Free, public reception: FRIDAY, MARCH 5 from 5:00 to 8:00 p.m.
Artists’ talk (free with Museum admission): SATURDAY, MARCH 6, 2:00 p.m.
From curator Lindsey Thieman’s beautiful writing on the show on the International Museum of Surgical Science site:
“You thought that you were alone but I caught your bullet just in time” comprises glow-in-the-dark house-of-cards structures built of interlocking cut paper pieces, each drawn upon in graphite and coated with phosphorescent paint to resemble a human or animal bone. Heckman’s intricate and tenuous skeletal structures have the potential to be broken down and rebuilt during the course of the exhibition and, due to the nature of the glow-in-the-dark paint, must be recharged on a programmed lighting cycle in order to remain visible, creating a self-enclosed system of decay, disappearance, regeneration, and re-emergence. Heckman contextualizes this installation in the tradition of European bones churches such as the Kostnice Sedlec in the Czech Republic and the Capuchin Chapel in Rome, saying, “The imagery created by the collections of carefully arranged human bones in these tremendously sad, hallucinatory burial grounds flits black and forth between flowery, ornate flourishes and gruesome, brittle remains.” As in these churches, the skeletal imagery of Heckman’s installation evokes awe at the paradoxical beauty of human mortality.

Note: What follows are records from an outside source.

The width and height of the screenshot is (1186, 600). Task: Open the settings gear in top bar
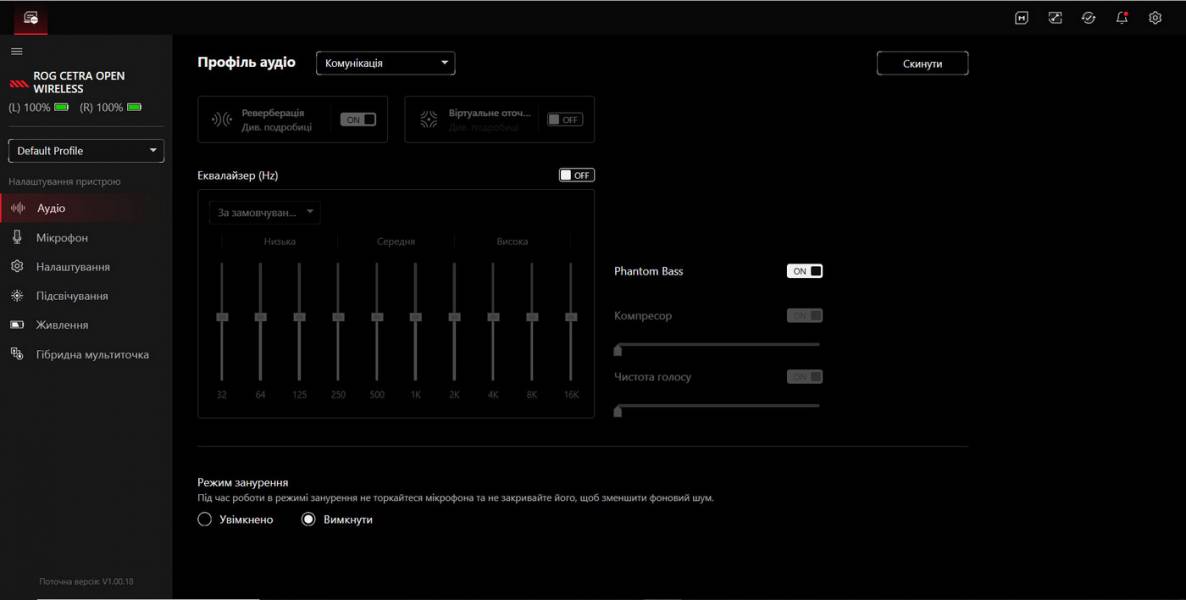[x=1155, y=17]
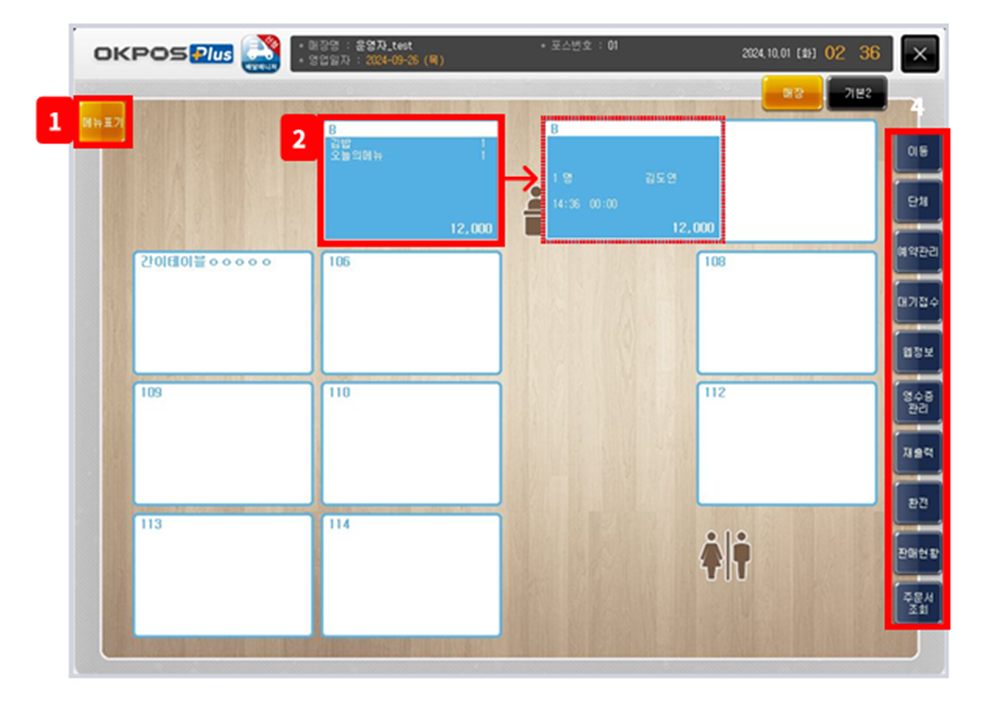Open 예약관리 reservation management
Viewport: 1002px width, 722px height.
click(x=917, y=253)
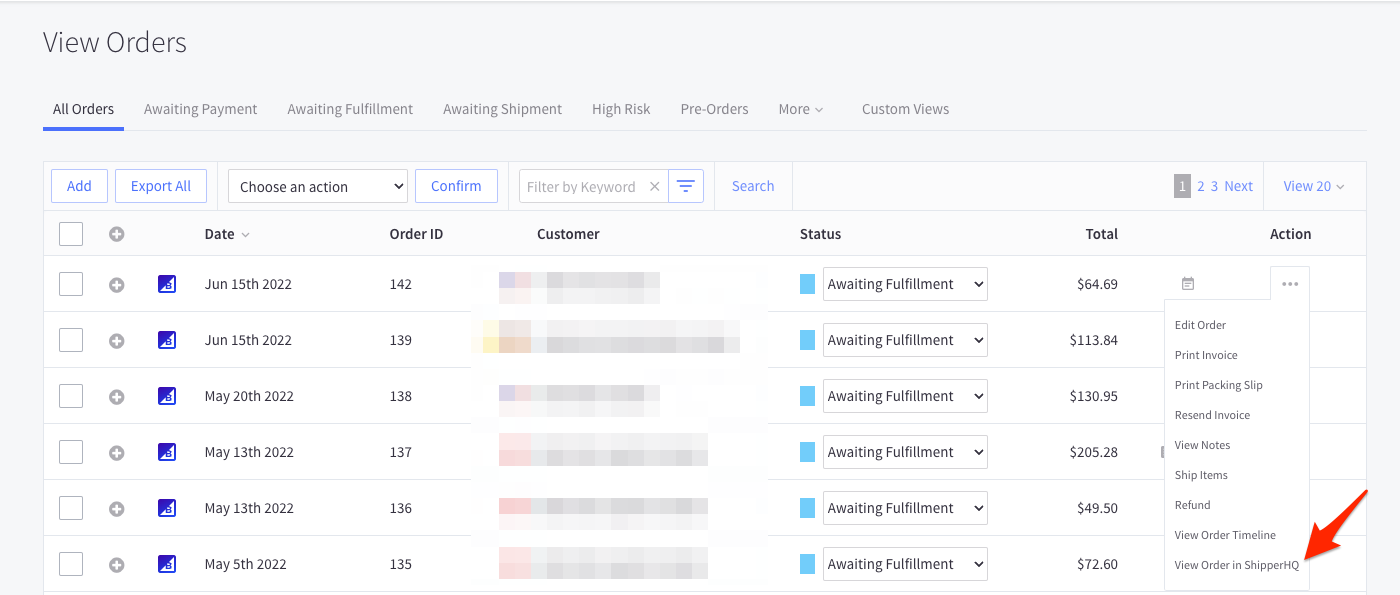The height and width of the screenshot is (595, 1400).
Task: Check the select-all orders checkbox in header
Action: pos(71,234)
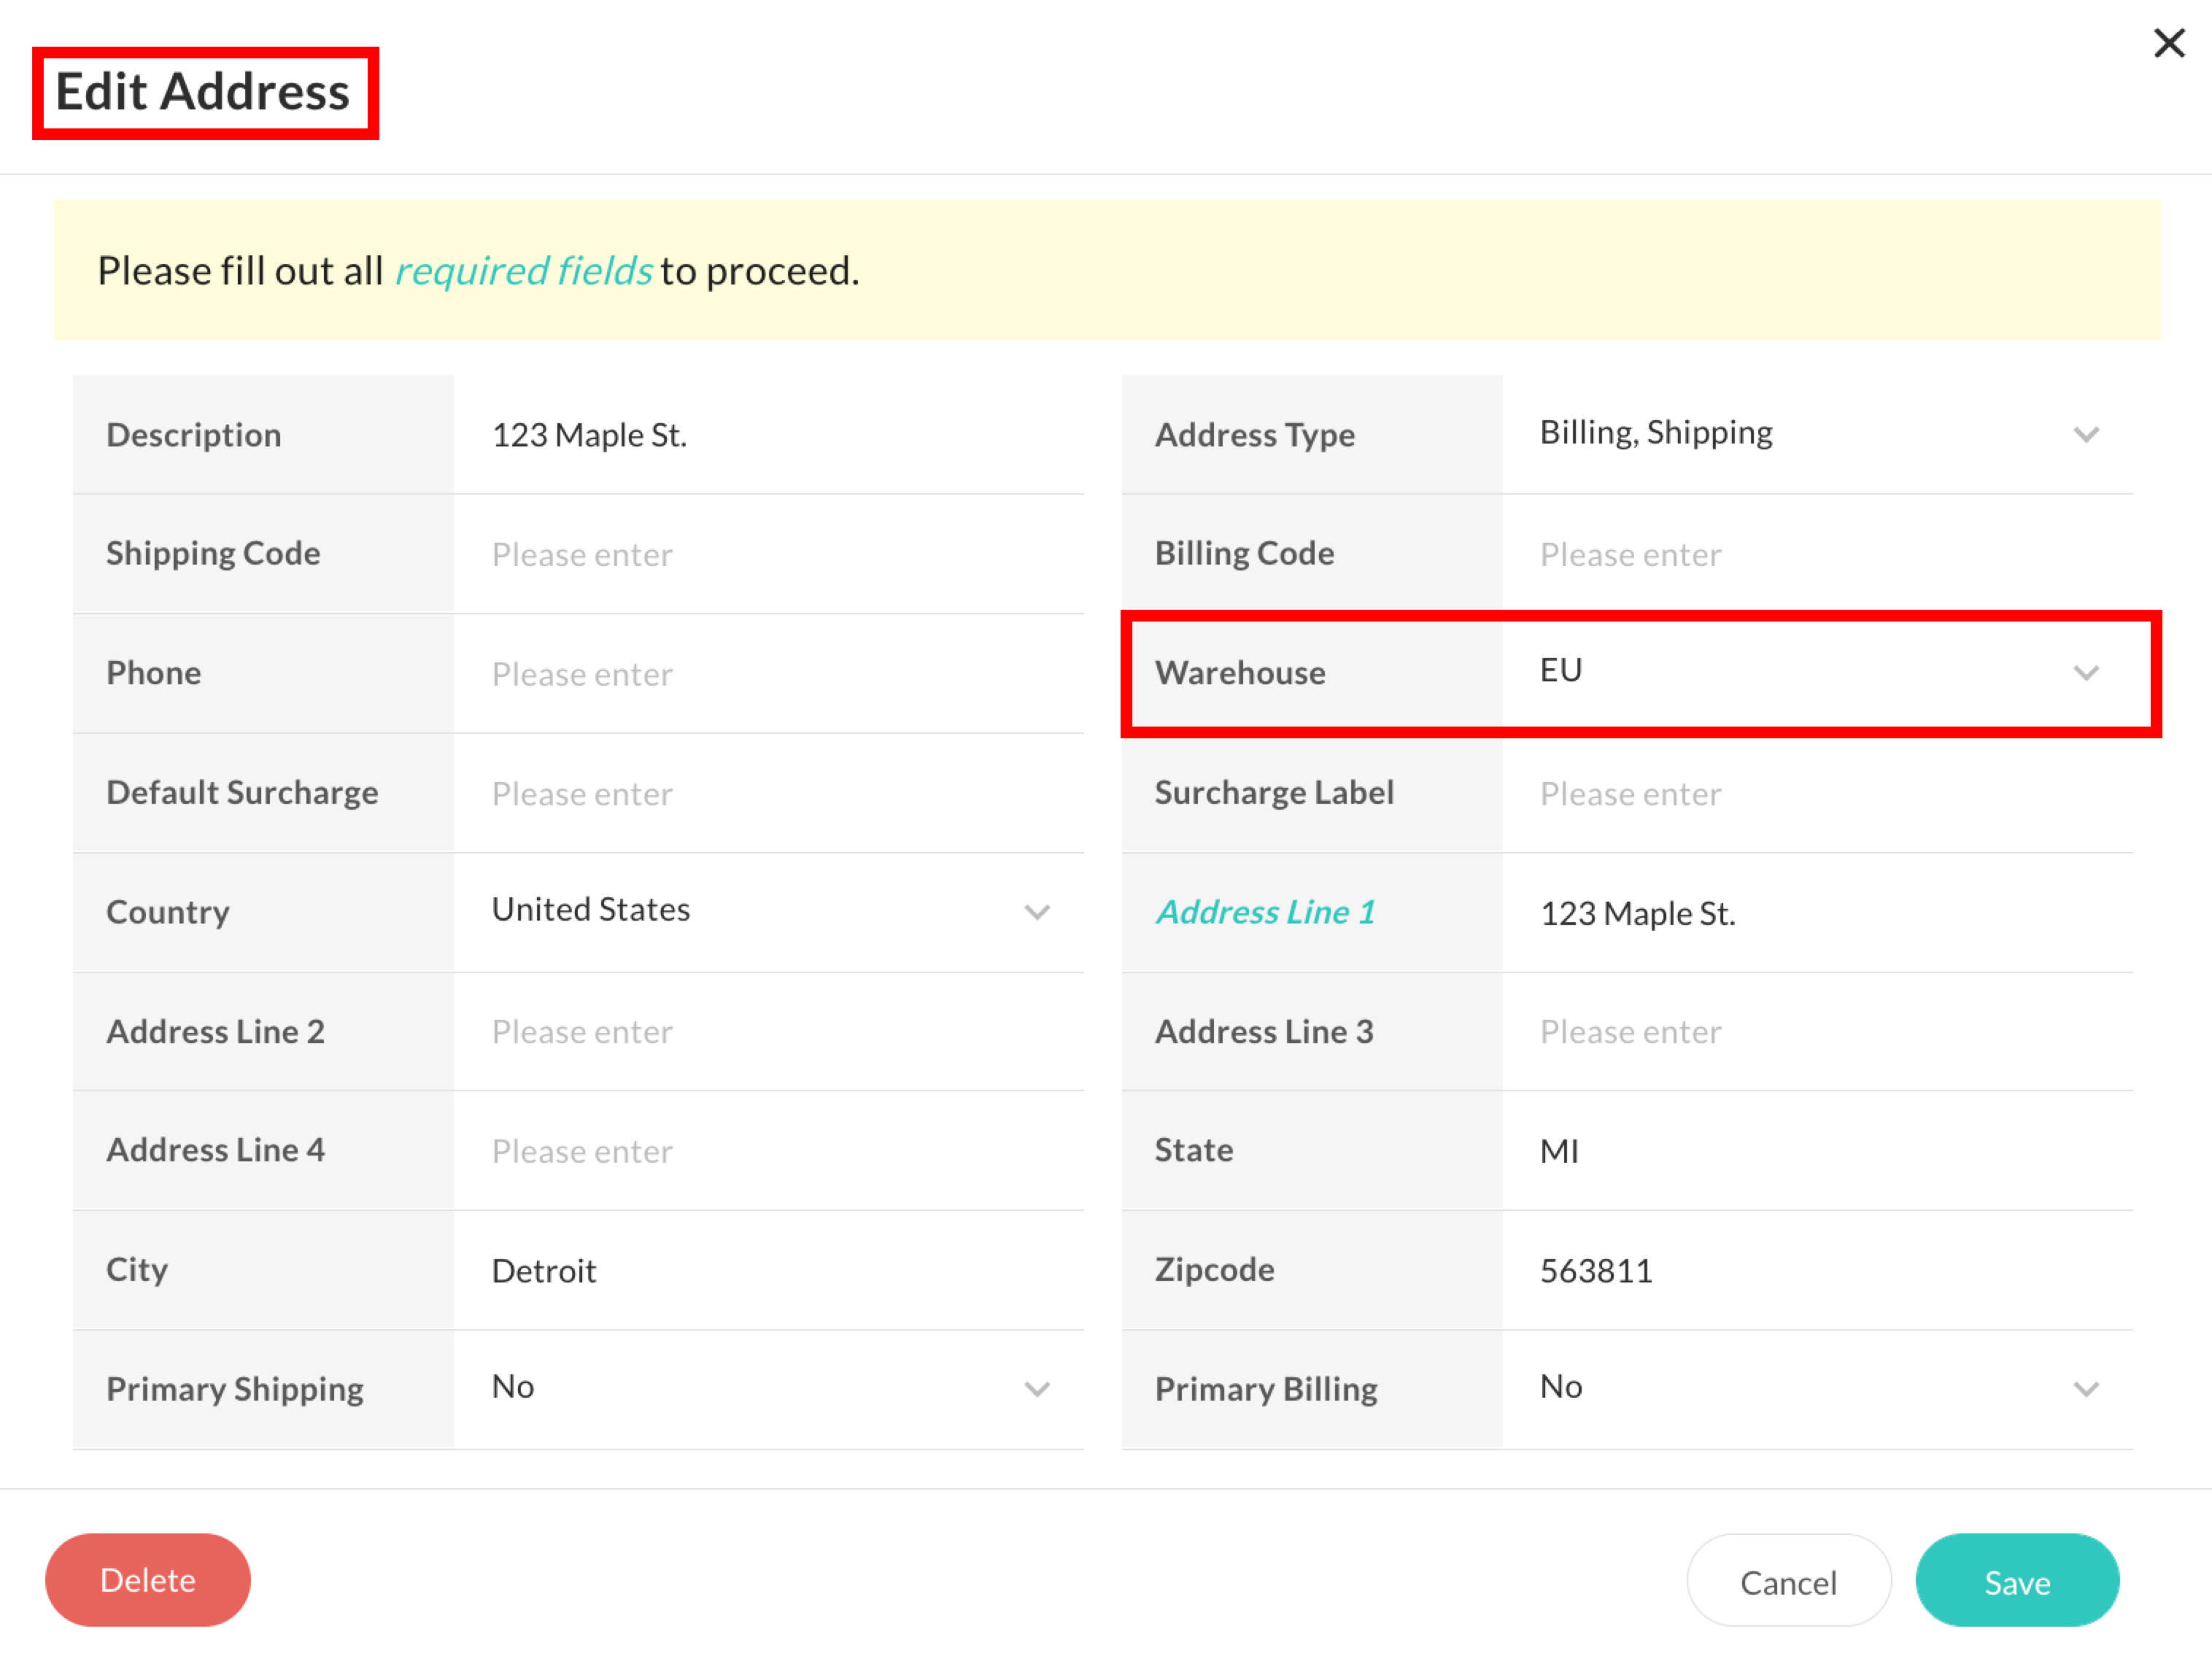Save the address changes

[x=2016, y=1582]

Yet the installation’s title—an earnest but impossible wish the artist dedicated to her brother shortly after his death—and the work’s specific grounding in Heckman’s personal experience of loss collapses this grand symbolism down to the mourning of a single life passing, to the level of an individual body, once animated and now reduced to pile of bones. From this singular, specific foundation, the installation is rebuilt as a memorial for the multiplicity of lives past and present that together provide a brief glimpse into the wonder of life itself. Heckman explains, “Faced with the impossibility of characterizing mortality, I look back to moments of awe to formulate a language for approaching death and loss. Looking deeply into anything with wonder is a form of re-generation and of self-abuse. I want my viewers to remake these encounters with me, to become my companions in brief confrontations with the unknown.”